Actually, a lot larger effect is gained by the differing attentuation and reflection of the signal by each ear. This is how "2-speaker 3D sound" systems like QSound, A3D etc. worked - by slightly changing the actual sound pattern to simulate passing through your skull / around your head instead of just changing the volume.
The problem is that 0.7ms of delay is NOTHING when the primary data channel is operating over something like Bluetooth (i.e. a 2.4GHz carrier, data rates around 1Mbit/s, etc.). In those instances, 0.7ms is orders of magnitude greater than the base data rate even after error detection, retransmission (if you even bother), correction, etc.
What they are saying is that they are having to synchronous three separate wireless devices to within 0.7ms of each other.
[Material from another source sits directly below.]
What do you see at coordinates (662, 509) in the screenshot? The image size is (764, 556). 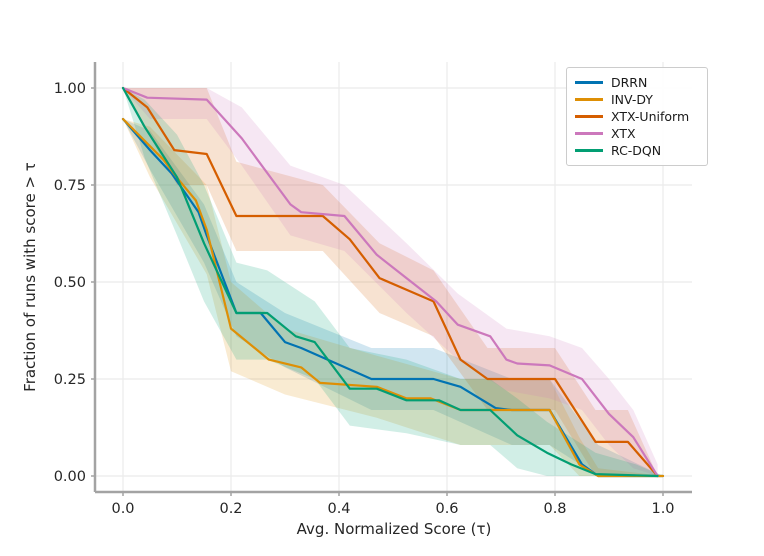 I see `x-tick-label: 1.0` at bounding box center [662, 509].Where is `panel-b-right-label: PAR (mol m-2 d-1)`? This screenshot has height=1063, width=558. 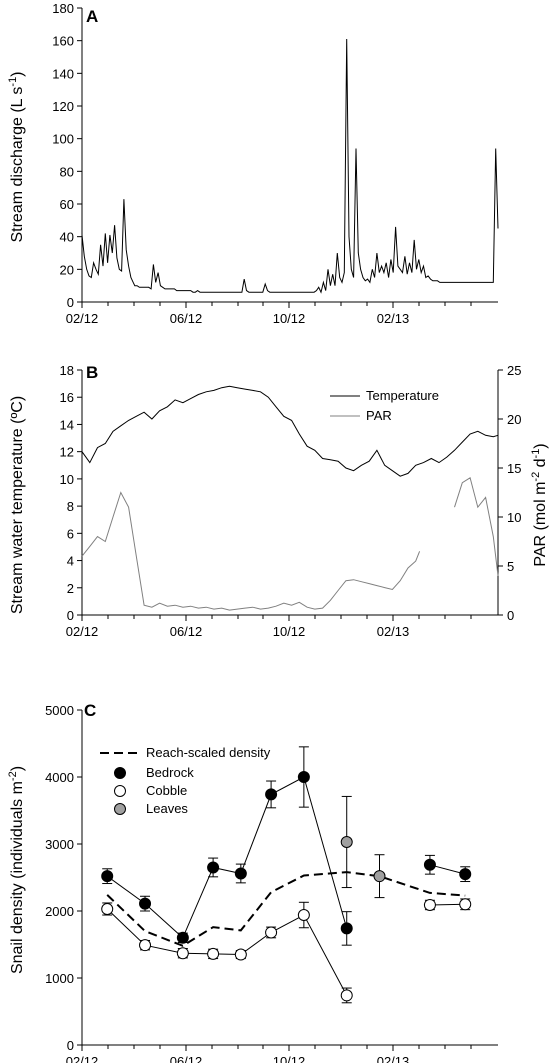
panel-b-right-label: PAR (mol m-2 d-1) is located at coordinates (540, 504).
My wireless network does that all day long on similar frequencies, with base levels of hardware expense, with error correction, encryption and retransmission.
And if you're really that worried, you buffer ever so slightly (even a few ms will do) and spend more time on sync to make sure you keep the same idea of "now" on both earbuds.
Basically, Apple chose a crap design with inherent problems that everyone else has thus far avoided, and then they blame that for problems with supply, when similar - and far superior - solutions are sitting in everyone's phones, laptops, cars and access points already.
Honestly, if your pings across a local network spike more than a few ms, you have a crap network. Hell, I have to use the Linux ping tool as it does the proper floating point ping rather than just "1ms" which is all that Windows ping will give me.
And once you buffer and accept a tiny imperceptible difference between the audio source and the headphones for that buffer, then syncing two buffered speakers playing the same source is relatively trivial.